How do we shape a future worth living with and for all? Science Fiction(s) presents voices that are often excluded from Hollywood's narratives about the future. Works by around twenty contemporary artists highlight different strategies for using science fiction as a tool for critiquing the present, creating alternative futures, healing and decolonisation. The science fiction film architects KAWA (current film: Rubikon) have created an exciting architectural environment in which the paintings, installations, museum objects, films, and games present the visions of artists and activists and invite visitors to immerse themselves in these different worlds.

Against the backdrop of the looming climate catastrophe and global upheavals, the exhibition asks how the future can be shaped. The exhibition places a special focus on indigenous voices from whose perspective alien conquest and apocalypse are already a thing of the past. The exhibition's narrative is divided into six rooms in the Weltmuseum Wien and is complemented by an installation in the Theseus Temple.

A first room is dedicated to a retrospective of science fiction as a narrative of conquest. With works by indigenous artists from the USA and Canada, the exhibition looks at cultural appropriation in science fiction and how indigenous artists use the movie Star Wars to tell the story of their own conquest.

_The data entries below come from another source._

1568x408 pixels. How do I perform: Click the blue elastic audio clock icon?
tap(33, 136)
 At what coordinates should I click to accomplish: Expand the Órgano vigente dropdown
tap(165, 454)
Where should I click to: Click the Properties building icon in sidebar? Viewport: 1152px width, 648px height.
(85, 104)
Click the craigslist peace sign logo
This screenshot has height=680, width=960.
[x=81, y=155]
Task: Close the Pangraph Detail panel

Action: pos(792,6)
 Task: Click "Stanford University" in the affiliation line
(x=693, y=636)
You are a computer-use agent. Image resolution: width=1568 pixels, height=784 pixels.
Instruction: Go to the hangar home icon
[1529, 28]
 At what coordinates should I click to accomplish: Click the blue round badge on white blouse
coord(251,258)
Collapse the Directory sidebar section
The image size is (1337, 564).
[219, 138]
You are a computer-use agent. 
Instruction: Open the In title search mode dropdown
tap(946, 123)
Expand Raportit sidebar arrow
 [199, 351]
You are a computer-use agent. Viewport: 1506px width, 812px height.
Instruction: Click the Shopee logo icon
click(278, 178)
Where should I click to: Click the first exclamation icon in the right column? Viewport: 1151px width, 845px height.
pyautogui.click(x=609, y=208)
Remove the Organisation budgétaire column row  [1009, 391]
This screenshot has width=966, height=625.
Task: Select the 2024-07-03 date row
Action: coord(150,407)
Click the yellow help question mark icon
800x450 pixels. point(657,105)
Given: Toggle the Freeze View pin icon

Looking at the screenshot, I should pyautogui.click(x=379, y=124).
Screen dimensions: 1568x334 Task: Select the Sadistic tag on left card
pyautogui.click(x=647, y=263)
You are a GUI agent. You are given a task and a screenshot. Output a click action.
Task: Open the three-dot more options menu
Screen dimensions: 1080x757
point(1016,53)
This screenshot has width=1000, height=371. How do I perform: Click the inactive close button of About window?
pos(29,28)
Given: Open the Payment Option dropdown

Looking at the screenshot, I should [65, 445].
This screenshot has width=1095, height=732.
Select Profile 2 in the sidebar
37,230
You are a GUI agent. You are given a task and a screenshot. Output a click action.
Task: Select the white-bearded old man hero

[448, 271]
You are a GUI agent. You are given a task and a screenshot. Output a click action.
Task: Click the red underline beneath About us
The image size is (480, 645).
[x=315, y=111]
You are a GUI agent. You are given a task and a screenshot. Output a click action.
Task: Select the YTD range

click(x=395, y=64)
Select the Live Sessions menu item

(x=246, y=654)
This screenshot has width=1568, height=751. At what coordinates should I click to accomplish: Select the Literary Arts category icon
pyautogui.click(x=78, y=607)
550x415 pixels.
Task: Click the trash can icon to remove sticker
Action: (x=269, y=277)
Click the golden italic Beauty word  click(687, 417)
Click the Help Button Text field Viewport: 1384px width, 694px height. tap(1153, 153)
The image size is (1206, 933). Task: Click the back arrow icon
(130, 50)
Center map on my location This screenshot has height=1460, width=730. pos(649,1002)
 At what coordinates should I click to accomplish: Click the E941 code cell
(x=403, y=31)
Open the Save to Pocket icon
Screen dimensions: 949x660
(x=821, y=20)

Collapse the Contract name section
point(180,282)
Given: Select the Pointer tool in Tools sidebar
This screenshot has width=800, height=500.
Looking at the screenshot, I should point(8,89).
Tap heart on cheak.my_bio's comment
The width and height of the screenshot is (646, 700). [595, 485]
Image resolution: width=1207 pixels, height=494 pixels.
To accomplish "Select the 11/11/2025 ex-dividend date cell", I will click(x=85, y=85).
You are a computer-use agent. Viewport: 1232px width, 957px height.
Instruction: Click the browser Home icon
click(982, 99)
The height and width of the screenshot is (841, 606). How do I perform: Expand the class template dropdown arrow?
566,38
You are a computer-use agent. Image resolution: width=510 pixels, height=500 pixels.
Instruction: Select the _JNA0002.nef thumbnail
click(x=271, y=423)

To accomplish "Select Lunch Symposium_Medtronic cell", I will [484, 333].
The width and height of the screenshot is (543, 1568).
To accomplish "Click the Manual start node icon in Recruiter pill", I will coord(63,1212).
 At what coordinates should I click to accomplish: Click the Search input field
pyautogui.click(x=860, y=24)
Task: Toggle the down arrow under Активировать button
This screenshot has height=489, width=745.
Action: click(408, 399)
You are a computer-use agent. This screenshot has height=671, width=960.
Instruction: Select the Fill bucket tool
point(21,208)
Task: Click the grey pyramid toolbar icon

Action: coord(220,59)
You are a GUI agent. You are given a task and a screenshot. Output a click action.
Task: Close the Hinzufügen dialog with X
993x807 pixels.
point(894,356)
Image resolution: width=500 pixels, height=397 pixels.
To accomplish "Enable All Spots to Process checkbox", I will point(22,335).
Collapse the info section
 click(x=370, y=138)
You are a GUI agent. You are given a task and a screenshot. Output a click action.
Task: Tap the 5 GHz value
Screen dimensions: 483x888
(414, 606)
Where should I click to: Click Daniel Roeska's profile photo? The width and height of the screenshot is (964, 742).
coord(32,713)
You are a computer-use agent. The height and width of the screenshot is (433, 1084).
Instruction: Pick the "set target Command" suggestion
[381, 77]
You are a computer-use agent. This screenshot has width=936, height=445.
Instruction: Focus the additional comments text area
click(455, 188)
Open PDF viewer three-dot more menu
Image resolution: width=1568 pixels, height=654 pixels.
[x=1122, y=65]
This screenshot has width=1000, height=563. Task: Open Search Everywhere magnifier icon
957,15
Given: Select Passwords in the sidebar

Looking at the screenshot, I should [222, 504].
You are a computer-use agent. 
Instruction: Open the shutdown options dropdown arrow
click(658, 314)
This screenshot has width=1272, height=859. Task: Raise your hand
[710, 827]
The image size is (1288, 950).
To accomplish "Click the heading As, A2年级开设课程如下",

With videos and collages, a second room explores science fiction as creative resistance. Indigenous artists from Brazil show that their lives do not belong to the past, but that their struggle against land grabbing and the destruction of their cultural identity has a future. Fictional space projects that tell the story of the journey into the unknown not as a conquest of space but as a social experiment are the focus of the third room, in which the first Syrian cosmonaut, who now lives as a refugee in Istanbul, continues his journey to Mars.

Current discussions about the rights of non-human beings and the disappearance of humanity are the theme of the fourth and fifth rooms of the exhibition, where, among other things, an installation with an algae tank tells of the climate crisis and a post-apocalyptic world from the perspective of the water plant.

At the end of the exhibition, possibilities for determining a better future are presented. Indigenous cosmologies are the leitmotif for the thesis that a better future is only possible if it is thought together with and for all beings on this planet.

For more information to get a first impression of the exhibition, please fell free to visit our specially created website at https://sciencefictions.weltmuseum.wien.at/.

Website

For more information and to get a first impression of the exhibition, please feel free to visit our website set up especially for the exhibition.
Here you will find everything you need to know about the exhibition, an overview of the artists as well as an insight into the artworks.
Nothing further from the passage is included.